Distress that drives us to God does that. It turns us around. It gets us back in the way of salvation. We never regret that kind of pain. But those who let distress drive them away from God are full of regrets, end up on a deathbed of regrets. 2 Corinthians 7:10 (TM)
As I look back on the path I’ve followed thus far in life’s journey, I can see both of the examples Paul provides in response to distress. I can see times when life’s distresses drove me down a path towards God. In those cases, I depended on God to provide the patience and perseverance I needed to traverse that difficult stretch. My faith grew. When all was said and done I ended up in a better place.
Other times I can see how life’s distresses caused me to take a path away from God. Call it pride, call it anger, or call it plain foolishness. In each case, it was willful disobedience on my part. I was a petulant child refusing to heed his parent’s warning. "I don’t care what you think, Father," I said in my heart. "You may want me to take the path on the right, but I’m going to take this path on the left. Damn the consequences. It’s the path I want to take and I’m taking it!"

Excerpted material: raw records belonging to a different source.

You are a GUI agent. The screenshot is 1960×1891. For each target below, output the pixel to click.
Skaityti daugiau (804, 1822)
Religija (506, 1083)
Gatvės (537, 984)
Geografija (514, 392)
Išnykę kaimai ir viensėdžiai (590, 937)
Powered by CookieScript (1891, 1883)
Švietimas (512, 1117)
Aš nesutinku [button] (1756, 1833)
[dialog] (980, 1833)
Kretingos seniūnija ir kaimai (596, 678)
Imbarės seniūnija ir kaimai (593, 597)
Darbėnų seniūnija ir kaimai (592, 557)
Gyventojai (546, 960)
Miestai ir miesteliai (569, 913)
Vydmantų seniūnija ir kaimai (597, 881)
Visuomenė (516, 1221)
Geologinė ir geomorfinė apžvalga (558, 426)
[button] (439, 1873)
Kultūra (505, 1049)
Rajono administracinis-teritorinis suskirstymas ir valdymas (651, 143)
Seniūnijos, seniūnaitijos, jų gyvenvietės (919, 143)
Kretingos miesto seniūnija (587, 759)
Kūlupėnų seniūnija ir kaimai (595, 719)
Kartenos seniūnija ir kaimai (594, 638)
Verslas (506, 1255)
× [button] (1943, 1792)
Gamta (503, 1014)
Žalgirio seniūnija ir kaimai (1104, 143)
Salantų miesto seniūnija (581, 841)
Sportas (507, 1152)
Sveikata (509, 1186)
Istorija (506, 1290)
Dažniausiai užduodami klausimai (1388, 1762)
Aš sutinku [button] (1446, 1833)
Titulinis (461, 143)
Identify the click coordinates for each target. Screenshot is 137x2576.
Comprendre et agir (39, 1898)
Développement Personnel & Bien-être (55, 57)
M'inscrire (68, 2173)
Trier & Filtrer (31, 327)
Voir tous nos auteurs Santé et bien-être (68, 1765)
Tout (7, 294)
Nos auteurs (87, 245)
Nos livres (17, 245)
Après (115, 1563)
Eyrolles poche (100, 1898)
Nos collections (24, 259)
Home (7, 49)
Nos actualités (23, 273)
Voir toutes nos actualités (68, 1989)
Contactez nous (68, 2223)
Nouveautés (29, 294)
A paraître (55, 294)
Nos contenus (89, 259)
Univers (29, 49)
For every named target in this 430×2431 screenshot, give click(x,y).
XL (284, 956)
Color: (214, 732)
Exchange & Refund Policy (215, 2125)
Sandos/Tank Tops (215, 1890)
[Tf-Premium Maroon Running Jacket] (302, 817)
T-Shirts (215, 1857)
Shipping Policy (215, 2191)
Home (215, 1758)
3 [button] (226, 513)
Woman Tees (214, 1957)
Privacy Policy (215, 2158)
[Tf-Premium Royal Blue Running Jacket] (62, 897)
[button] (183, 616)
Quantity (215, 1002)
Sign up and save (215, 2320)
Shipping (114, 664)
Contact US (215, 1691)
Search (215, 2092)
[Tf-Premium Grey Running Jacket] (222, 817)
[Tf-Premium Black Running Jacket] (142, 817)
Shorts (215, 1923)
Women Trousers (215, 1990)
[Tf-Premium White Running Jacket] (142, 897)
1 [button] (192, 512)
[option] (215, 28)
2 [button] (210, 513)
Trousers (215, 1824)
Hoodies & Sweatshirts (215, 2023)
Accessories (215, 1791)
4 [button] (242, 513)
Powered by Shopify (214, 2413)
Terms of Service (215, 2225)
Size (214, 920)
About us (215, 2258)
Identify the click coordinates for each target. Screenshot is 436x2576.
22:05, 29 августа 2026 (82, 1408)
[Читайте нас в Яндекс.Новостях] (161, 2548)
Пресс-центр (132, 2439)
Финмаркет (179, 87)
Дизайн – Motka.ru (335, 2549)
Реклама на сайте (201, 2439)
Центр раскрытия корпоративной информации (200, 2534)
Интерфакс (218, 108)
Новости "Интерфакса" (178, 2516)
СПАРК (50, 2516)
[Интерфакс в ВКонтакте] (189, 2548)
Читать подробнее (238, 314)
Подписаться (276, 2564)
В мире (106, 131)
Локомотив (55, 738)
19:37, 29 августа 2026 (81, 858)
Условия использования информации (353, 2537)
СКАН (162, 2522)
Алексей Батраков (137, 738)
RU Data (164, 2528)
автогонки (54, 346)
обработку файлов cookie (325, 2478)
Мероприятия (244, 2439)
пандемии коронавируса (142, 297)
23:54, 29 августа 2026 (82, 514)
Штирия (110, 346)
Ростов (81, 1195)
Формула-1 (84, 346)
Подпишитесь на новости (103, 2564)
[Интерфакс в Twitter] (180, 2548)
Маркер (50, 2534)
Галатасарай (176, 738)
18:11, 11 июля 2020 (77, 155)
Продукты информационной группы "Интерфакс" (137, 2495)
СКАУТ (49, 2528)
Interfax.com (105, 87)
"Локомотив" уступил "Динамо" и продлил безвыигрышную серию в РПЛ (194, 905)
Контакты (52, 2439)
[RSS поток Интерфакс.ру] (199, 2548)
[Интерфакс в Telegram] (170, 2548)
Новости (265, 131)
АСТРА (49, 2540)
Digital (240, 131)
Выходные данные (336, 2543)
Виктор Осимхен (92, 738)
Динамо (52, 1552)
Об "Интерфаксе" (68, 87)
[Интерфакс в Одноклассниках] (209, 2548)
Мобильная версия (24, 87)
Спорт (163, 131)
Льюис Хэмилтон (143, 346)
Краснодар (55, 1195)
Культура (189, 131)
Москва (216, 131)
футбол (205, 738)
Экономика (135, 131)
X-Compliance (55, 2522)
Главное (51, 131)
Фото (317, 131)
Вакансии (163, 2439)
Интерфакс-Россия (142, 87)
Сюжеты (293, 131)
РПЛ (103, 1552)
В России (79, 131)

Do I regret my numerous willfully disobedient choices? Of course, I do. Taking many a selfish and disobedient path has yielded its share of lamentable consequences and shameful memories. Once I found my way back to the straight and narrow path, it eventually provided a host of valuable lessons. The scars I still have from taking the wrong path are a constant reminder not to do it again. As time goes on, I’d like to think I’m less likely to take the wrong path.
Life’s road will lead us down avenues of distress. It’s unavoidable. What is avoidable is the consequences of choosing to take the wrong side of the street.